This is a tuneup release. It has a few tweaks, a little streamlining, but is pretty raceworthy to begin with. And the crew is fantastic.
Before we start our engines, I want to touch upon something from the previous model that needs emphasizing, because I’m getting reports of people reading things into it that aren’t there and I need to put the brakes on. I’d prefer not to fix it in policy, since the policy is correct, so we’re going to try to reinforce what’s there right now:
The Deck/Decklist Infraction treats three components separately – the deck, the sideboard, and the decklist, and when it talks about one, it’s talking specifically about that one. If it wants to talk about multiple, it calls them out individually.
It’s easy to see where the confusion stems from. There used to be a line in there that said “For this infraction, treat the sideboard as part of the deck”. But, that went away and is no longer the case. So, when it says “Cards that are obviously not part of the deck are ignored when determining deck legality,” it doesn’t apply to the sideboard, only the deck. Cards in a different sleeve in the sideboard remain, as always, problematic. This makes sense – I can swap a sleeve out on a sideboard card without alarming my opponent. Clearly I can’t do that for the deck. So, there was no policy change around sideboards. The rules were simply written to be more specific.
Now back to the racetrack…
I’ll bet most judges looked at Fabricate and thought “Nice mechanic, pretty straightforward.” Nope, it’s a pileup.
Fabricate is the very first time a trigger has used the “If you don’t” default templating to do something nice for the player. Consensus for the best option is steering towards making servos, but that’s templated as the punishment. This is going to come up a ton over the next six months, and the outcome under current rules is weird. You have to immediately make servos?
So, we’ve made a token effort to fix this. Now, the opponent gets to choose between “you get the default” and “nothing”. Odds are they’ll choose “nothing” for Fabricate and “bad for you” for all the other things that previously used this template, and nobody will even realize we had to change lanes.
Speaking of cards that are all over the track, there’s everyone’s favorite tentacled monster. Controlling a player has gone from a niche thing (that usually won you the game) to something that happens on a regular basis. So, if I control your turn, who is responsible for your triggers? It made sense to make it the controller of the turn, and now there’s a line in the Missed Trigger policy to that effect.
If you’re less focused on Standard and Limited and prefer a more vintage ride, you’ll probably find the new Hidden Card Error tweak to your liking. People have been asking for this for a while, but we wanted to wait until everyone had settled down with the current rules before introducing a twist. That time has come!
If the player who committed HCE previously had knowledge of the affected card, it’s returned to the old location, not shuffled in. So, for example, if I scry 2, leave both on top, then resolve a “draw a card” effect as “draw 3”, I’ll reveal my hand. The opponent will pick 2 cards, one to be shuffled in (since I didn’t know anything about the third card down) and one to be put back on top (since I did know about the second one). This cuts off a minor cheating possibility where if my hand was bad and I knew the top card of my library was bad, I could “draw it” and get a card deeper.
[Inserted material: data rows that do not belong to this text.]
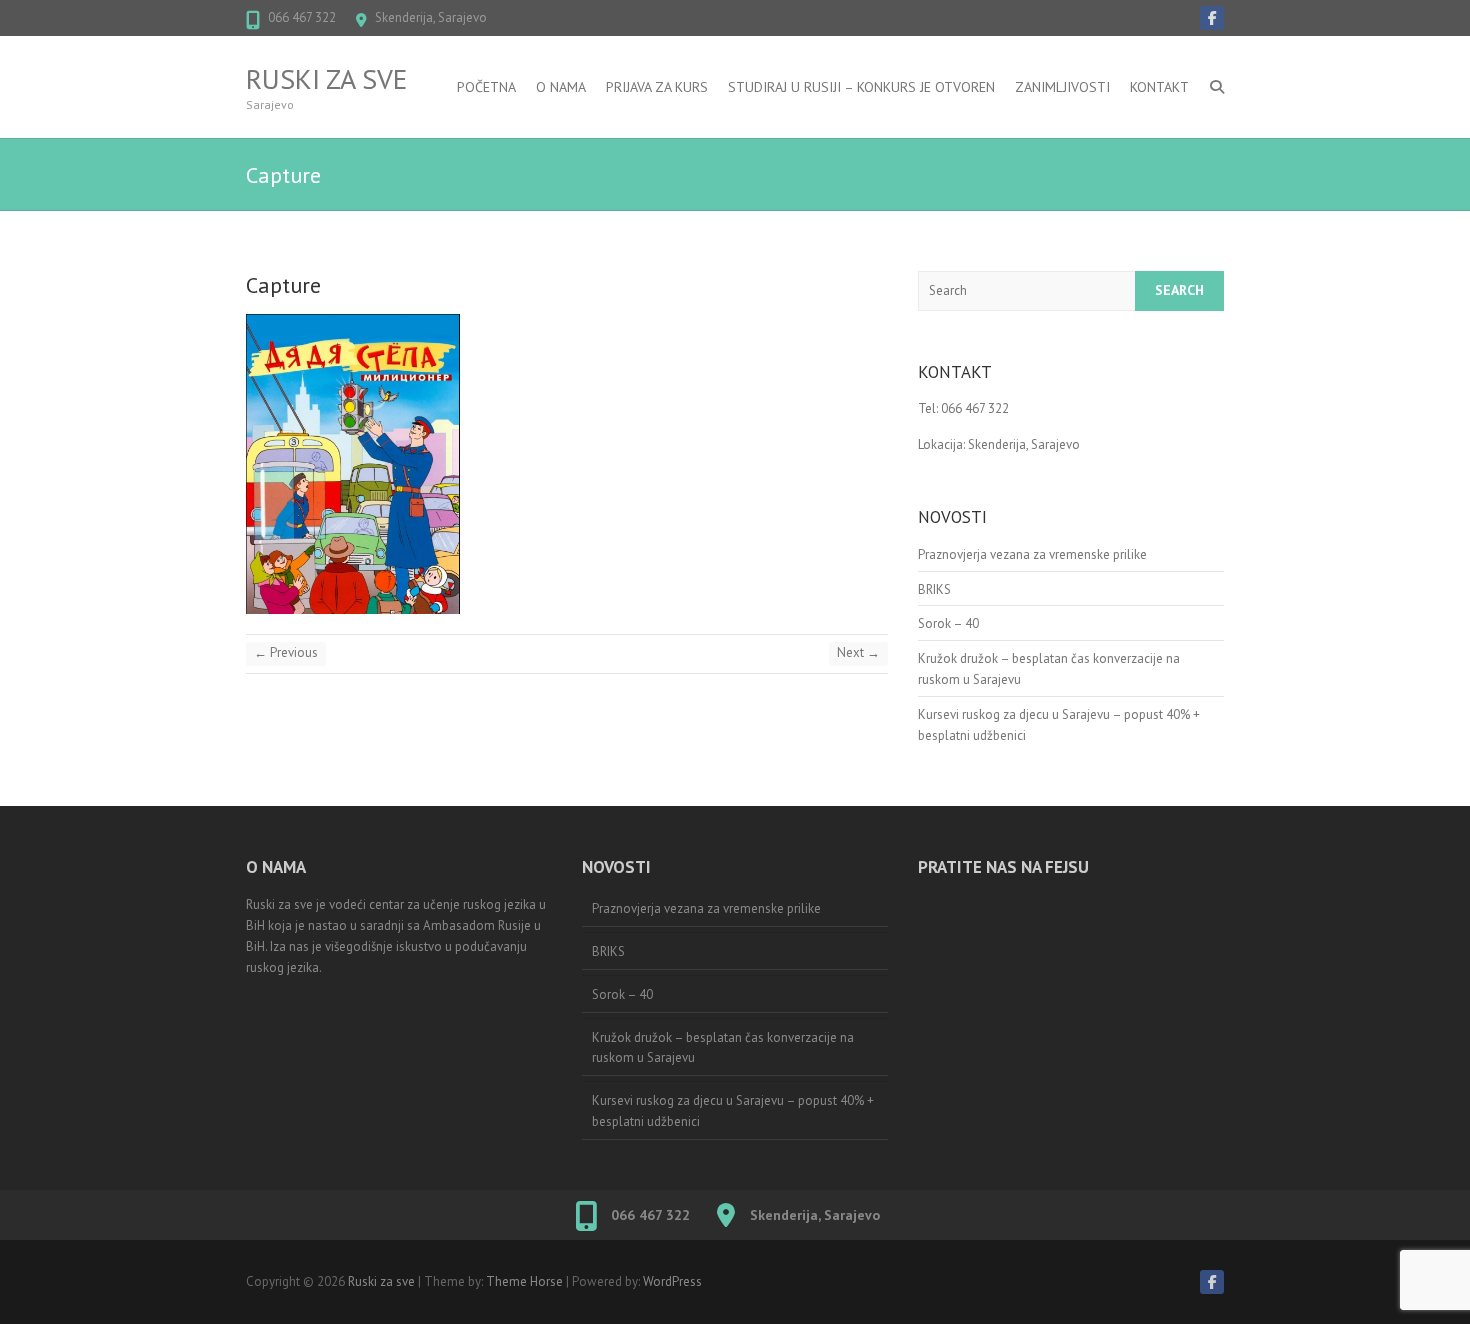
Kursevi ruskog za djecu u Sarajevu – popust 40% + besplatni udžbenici (733, 1111)
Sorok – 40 (948, 623)
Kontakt (1159, 87)
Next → (858, 652)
Remember that this only applies to a card where the owner knew the identity. If both players knew it, you can fix the game state naturally!
Over in the MTR pit, we have a change that looks pretty mild for now, but will accelerate in updates to come. People were very confused by the existence of “sanctioned, competitive events”. Did that mean that this rule didn’t apply to Regular REL? I’d been telling folks to treat “competitive” as just an adjective, and not a term with any meaning, but as I dug deeper I discovered that it was a technical term inside Wizards.
Turns out that there’s a naming collision; “Competitive” is how they internally refer to events that award Planeswalker Points per round. Yes, that meant FNM could be a Competitive Regular Standard event. That’s not confusing at all.
Either the name of the Rules Enforcement Level or the event type needed to change. After some discussion, we shifted gears. Now, events are divided up into Casual and Rated, with Rated further divided into Premier and non-Premier. Which means you now have Rated Regular Standard. So much better! Eventually, we’ll have better separation on the rules for Rated and Casual, and this is the first lap in making that happen.
There’s a few other stock tweaks. The deck/decklist downgrades have a bit more guidance and are no longer optional. How sets work in HCE got a clearer example. Oh, and did I mention that players are limited to one pile shuffle per randomization? It’s a start!
Thanks as always to all the people who sent in suggestions, including Charlotte Sable, Toby Hazes, Charles Featherer and Filipe Fernandes. Feedback is always welcome, even if it’s just racing stripes.